Using Dataflow and BigQuery has several advantages for this use case:
Dataflow can process large and unstructured data from Cloud Storage in a parallel and distributed manner, and apply various transformations, such as converting audio to text, extracting sentiment scores, or anonymizing PII. Dataflow can also handle both batch and stream processing, which can enable real-time or near-real-time analysis of the call data.

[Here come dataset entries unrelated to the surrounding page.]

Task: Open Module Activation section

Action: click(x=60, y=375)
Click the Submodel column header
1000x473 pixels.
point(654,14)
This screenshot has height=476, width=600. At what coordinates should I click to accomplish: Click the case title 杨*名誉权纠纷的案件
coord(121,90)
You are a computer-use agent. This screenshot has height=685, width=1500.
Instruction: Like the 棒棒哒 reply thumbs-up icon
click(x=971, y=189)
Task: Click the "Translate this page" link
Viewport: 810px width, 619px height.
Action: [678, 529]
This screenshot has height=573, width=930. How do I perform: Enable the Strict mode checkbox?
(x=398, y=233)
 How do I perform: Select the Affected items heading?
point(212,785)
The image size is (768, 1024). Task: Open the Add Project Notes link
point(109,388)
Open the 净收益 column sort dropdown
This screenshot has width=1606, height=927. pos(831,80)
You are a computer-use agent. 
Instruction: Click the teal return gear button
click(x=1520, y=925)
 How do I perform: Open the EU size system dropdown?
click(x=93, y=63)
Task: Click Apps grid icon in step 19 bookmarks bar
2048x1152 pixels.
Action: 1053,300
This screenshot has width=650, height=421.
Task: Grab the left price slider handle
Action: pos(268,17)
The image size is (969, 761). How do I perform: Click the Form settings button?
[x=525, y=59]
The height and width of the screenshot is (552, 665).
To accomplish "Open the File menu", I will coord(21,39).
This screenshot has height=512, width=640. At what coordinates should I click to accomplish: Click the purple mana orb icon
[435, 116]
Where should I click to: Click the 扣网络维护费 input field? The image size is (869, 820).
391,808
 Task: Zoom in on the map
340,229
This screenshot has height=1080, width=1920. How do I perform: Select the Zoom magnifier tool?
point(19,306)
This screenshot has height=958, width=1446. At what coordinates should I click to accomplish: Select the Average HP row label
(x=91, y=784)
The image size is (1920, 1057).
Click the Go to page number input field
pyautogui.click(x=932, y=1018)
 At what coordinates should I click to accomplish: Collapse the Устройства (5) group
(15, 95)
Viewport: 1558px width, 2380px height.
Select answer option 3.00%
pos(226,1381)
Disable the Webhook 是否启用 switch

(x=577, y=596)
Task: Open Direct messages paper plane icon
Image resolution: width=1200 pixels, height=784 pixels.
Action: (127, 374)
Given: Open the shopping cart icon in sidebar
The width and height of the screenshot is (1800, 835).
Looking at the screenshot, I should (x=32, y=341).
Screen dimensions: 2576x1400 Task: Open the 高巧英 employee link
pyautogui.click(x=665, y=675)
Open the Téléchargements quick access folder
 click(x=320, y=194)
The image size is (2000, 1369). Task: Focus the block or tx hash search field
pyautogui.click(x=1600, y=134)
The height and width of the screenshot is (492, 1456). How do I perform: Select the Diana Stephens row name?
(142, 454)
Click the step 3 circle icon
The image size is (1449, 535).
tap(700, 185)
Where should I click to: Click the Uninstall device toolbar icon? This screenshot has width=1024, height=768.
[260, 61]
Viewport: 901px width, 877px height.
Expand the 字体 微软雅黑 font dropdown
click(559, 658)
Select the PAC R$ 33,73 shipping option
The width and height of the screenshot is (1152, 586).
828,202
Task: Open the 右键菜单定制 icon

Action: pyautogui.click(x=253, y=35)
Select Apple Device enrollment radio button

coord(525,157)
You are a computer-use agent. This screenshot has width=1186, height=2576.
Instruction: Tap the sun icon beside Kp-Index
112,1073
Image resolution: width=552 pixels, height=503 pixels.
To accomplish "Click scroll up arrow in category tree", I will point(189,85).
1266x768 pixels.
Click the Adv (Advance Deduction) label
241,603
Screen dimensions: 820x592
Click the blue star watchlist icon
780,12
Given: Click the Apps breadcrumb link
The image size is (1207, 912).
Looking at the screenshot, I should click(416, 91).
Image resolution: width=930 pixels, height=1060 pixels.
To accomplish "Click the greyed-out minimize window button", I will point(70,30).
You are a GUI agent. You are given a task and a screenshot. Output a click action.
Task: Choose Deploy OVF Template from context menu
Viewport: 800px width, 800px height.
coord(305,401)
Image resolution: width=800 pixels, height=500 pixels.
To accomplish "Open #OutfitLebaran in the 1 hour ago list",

BigQuery can store and analyze the processed data from Dataflow in a secure and reliable way, and enforce data encryption, access control, and regional policies. BigQuery can also support SQL ANSI-2011 compliant interface, which can enable the data science team to use their third-party tool for visualization and access. BigQuery can also integrate with various Google Cloud services and tools, such as AI Platform, Data Studio, or Looker.
Dataflow and BigQuery can work seamlessly together, as they are both part of the Google Cloud ecosystem, and support various data formats, such as CSV, JSON, Avro, or Parquet. Dataflow and BigQuery can also leverage the benefits of Google Cloud infrastructure, such as scalability, performance, and cost-effectiveness.
The other options are not as suitable or feasible. Using Pub/Sub for data processing and Datastore for analytics is not ideal, as Pub/Sub is mainly designed for event-driven and asynchronous messaging, not data processing, and Datastore is mainly designed for low-latency and high-throughput key-value operations, not analytics. Using Cloud Function for data processing and Cloud SQL for analytics is not optimal, as Cloud Function has limitations on the memory, CPU, and execution time, and does not support complex data processing, and Cloud SQL is a relational database service that may not scale well for large-scale data. Using Cloud Composer for data processing and Cloud SQL for analytics is not relevant, as Cloud Composer is mainly designed for orchestrating complex workflows across multiple systems, not data processing, and Cloud SQL is a relational database service that may not scale well for large-scale data.